Astronomen schauen durch riesige Teleskope in den Himmel. Das ist oft so, muss aber nicht sein: Die Astronomin Wanda Diaz Merced ist blind und forscht erfolgreich auf ihrem Gebiet.
Auf dem Weltkongress der Astronomen, der 2018 in Wien stattfindet, sind mehr als 3.000 Forscher aus 89 Staaten, um die neuesten Erkenntnisse ihres Fachs zu diskutieren. Unter ihnen ist auch Wanda Diaz Merced. Das Besondere an dieser Forscherin: Sie ist blind.
Daten hören als andere Art des Forschens
Wanda Diaz Merced nutzt Töne, um in den Himmel zu schauen (hier im TED-Talk-Video). Für das ungeübte Ohr kann sich das auch mal wie anstrengende Musik anhören. Aber es ist keine Musik, das macht Wanda Diaz Merced direkt klar: Musik ist rhythmisch, von Menschen gemacht. Der Sound der Sterne aber sei chaotisch – und manchmal auch langweilig anzuhören. Ähnlich wie bei wissenschaftlichen Bildern oder Grafiken, die sich andere Forscher ansehen.

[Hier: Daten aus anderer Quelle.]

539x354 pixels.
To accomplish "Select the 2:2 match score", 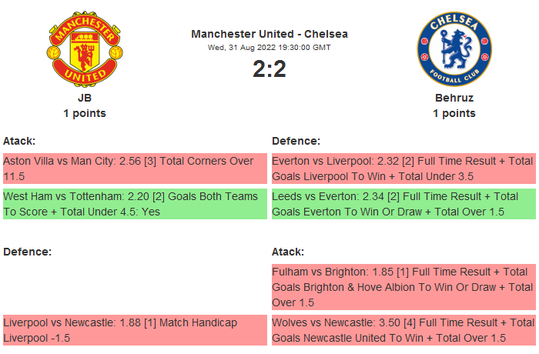I will coord(270,69).
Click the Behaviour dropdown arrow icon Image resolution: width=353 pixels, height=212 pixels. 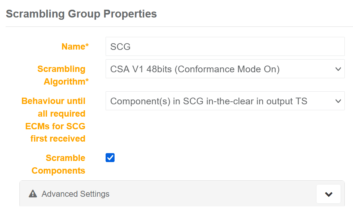point(338,101)
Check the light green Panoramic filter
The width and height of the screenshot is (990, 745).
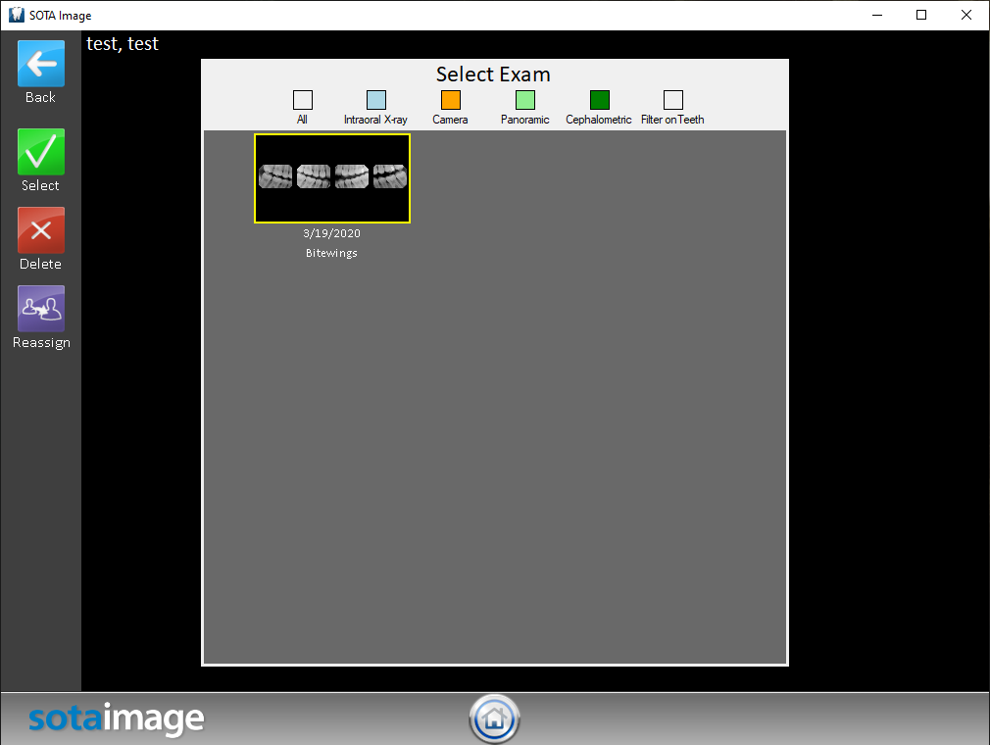[524, 100]
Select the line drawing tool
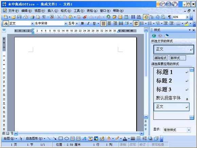197x148 pixels. pyautogui.click(x=49, y=138)
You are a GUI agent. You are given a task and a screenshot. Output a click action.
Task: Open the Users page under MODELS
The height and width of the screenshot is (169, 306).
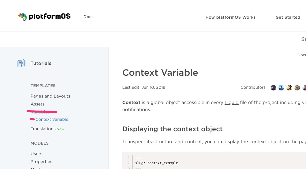pos(36,154)
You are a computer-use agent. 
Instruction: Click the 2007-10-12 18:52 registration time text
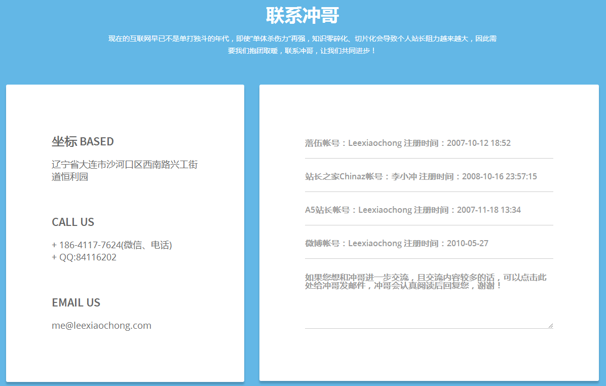pos(479,143)
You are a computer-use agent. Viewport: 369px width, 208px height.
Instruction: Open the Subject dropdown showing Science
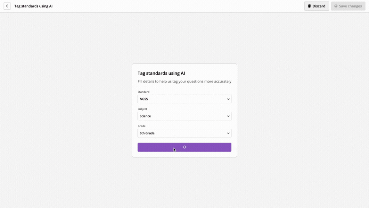point(184,116)
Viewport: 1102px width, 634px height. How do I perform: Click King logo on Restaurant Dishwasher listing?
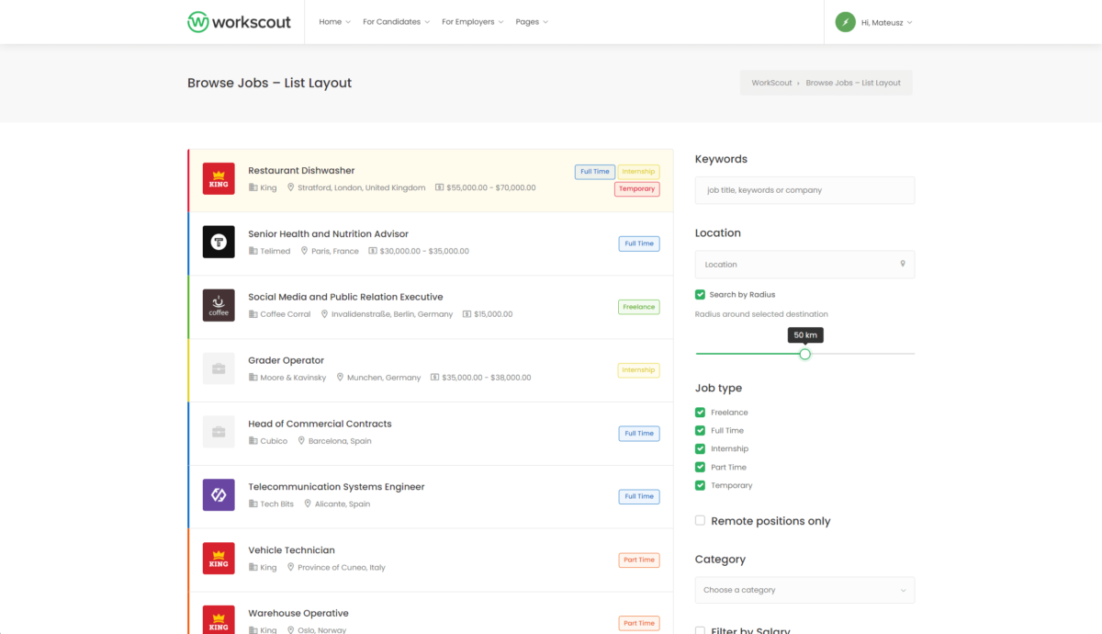(x=219, y=178)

"No it is not music, this is sound, I am very clear. Music involves rhythms, harmonic expectations, patterns, that are man made. Na, na! This is sound! It will be chaotic, sometimes it is boring, when you are listening to it."
Das Spektrum eines Sterns ist nicht nur sichtbar – das Auf und Ab der Energie ist auch zu hören. Die Astronomin kann sich zum Beispiel anhören wie Wasserstoff in einer Gaswolke zwischen den Sternen verteilt ist.

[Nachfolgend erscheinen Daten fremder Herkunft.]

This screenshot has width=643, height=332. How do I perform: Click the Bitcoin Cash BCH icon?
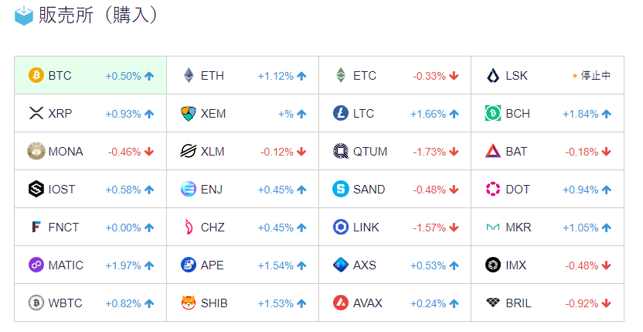coord(493,114)
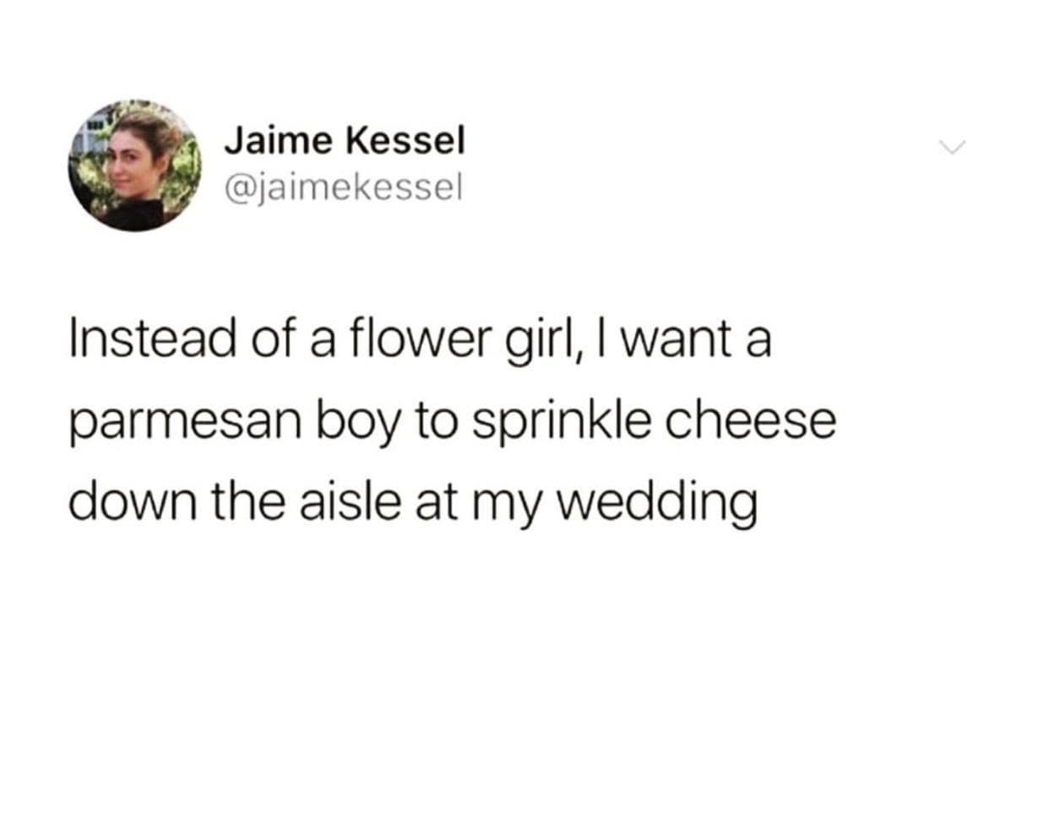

Röntgen- und Infrarotstrahlen, schwache Sterne und Galaxien: In der Astronomie sind die meisten Forschungsobjekte mit dem bloßen Auge nicht sichtbar. Sehende Astronomen setzen die Daten in sichtbare Bilder um - Wanda Diaz Merced eben in hörbare. Ihr Ansatz ist ungewöhnlich, ist aber nur eine andere Art des Forschens.
"I use sound to look into the sky. I take all the measurements astronomers acquire with their telescopes and I translate those measurements into sound."
Experimente, die Wanda Diaz Merced für ihre Doktorarbeit vorgenommen hat, deuten sogar darauf hin, dass mit dem Gehör Phänomene wahrgenommen werden können, die mit dem Auge übersehen werden.
"We did experiments, that, when you use sound your sensitivity to events, that by nature will be obscured to the eye, your sensitivity for those events increase."
Mit 28 Jahren wird Wanda Diaz Merced blind – und muss ihr Leben umkrempeln
Sie betreibe Astronomie der Neugier wegen, sagt Wanda Diaz Merced. Dinge erforschen, Neues entdecken – das treibe sie an. Mit diesem Antrieb schafft sie es auch durch die für sie sehr schwierige Zeit vor 15 Jahren: Mit 28 wird sie blind.
"Curiosity is my personal driver. I love to explore and I love to find more. I am always asking questions."
Zu diesem Zeitpunkt studiert sie eigentlich an der Universität von Puerto Rico – aber nach ihrer Erblindung wird sie exmatrikuliert. Denn sie kann als blinde Studentin kein Teleskop nutzen, nichts in der Bibliothek suchen und keine Datenbanken auswerten.
Trotz der Schicksals- und Rückschläge: Wanda Diaz Merced gibt nicht auf. Mittlerweile hat sie einen Doktortitel von der University of Glasgow und arbeitet im Büro für Astronomie-Entwicklung der Internationalen Astronomischen Union in Südafrika.
"I am the last person, that had to pass through all that to be able to publish a paper."
Da hin zu kommen, wo sie heute ist, dafür musste sie kämpfen. Aber Wanda Diaz Merced hofft, dass sie die letzte Person mit Behinderung war, die durch diesen Prozess gehen musste, um forschen zu können. Sie will weiter daran arbeiten ihre Methode bekannt zu machen, damit sich in ein paar Jahren niemand mehr wundert, wenn Astronomen Daten anhören, statt sie anzusehen.